Because of the altitude, many of the plants and animals are like those native to alpine environments of Canada. Mt. Mitchell is part of the Black Mountain range, formed more than a billion years ago. Six peaks in the small range are among the ten highest in the eastern United States. Tour the exhibit hall and dine in the restaurant (open May-October). Hike the highest North Carolina hiking trails (see below for more), including Deep Gap Trail to the second highest peak east of the Rockies, Mt. Craig. Tent camping is allowed ($12/day), but showers and hot water are not provided.

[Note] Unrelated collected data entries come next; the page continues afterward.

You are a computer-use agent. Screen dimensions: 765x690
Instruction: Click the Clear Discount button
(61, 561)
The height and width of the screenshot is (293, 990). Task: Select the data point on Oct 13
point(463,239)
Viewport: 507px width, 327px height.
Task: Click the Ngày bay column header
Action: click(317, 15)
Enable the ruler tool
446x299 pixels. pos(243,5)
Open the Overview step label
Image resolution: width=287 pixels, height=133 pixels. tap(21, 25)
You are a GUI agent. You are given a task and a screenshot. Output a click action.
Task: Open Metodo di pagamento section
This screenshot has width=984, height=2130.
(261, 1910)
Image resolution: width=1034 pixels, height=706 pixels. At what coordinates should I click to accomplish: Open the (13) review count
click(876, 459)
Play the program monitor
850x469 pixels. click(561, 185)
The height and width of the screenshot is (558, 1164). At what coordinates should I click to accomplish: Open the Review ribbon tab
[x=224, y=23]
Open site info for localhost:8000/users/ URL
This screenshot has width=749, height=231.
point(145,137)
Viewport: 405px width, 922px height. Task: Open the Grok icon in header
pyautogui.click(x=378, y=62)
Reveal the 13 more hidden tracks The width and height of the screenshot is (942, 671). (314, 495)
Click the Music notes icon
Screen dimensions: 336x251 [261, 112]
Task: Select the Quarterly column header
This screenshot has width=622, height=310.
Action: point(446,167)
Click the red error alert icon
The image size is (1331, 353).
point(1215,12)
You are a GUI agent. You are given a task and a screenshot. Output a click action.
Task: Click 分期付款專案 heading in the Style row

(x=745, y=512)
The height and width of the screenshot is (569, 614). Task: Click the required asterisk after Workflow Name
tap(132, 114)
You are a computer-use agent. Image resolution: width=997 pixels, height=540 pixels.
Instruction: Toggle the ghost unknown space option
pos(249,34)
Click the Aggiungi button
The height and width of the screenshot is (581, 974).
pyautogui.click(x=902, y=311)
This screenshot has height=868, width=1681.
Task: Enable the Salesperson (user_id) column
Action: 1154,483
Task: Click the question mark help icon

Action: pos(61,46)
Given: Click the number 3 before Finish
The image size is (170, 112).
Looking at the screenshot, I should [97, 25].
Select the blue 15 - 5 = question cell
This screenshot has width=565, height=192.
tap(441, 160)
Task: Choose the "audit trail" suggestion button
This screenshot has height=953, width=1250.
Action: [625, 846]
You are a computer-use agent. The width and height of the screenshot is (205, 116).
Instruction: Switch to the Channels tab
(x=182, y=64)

See more images from Mt. Mitchell.
CAMPING: The nine-site family campground is open throughout the year. Only tent camping is allowed. Each site is equipped with a grill and picnic table. Modern restrooms for use during warm seasons are located nearby. Showers and hot water are not provided. In the winter, campers have access to pit toilets, and no running water is available. Campers may leave vehicles in the park overnight to backpack into the Pisgah National Forest. Visitors who leave their vehicles in the park must register on the forms provided at the trailheads near the parking area or at the park office. Mount Mitchell offers a choice of trails from which to enjoy the nearby alpine woodlands. Online reservations are available for campsites at Mt. Mitchell and other North Carolina State Parks.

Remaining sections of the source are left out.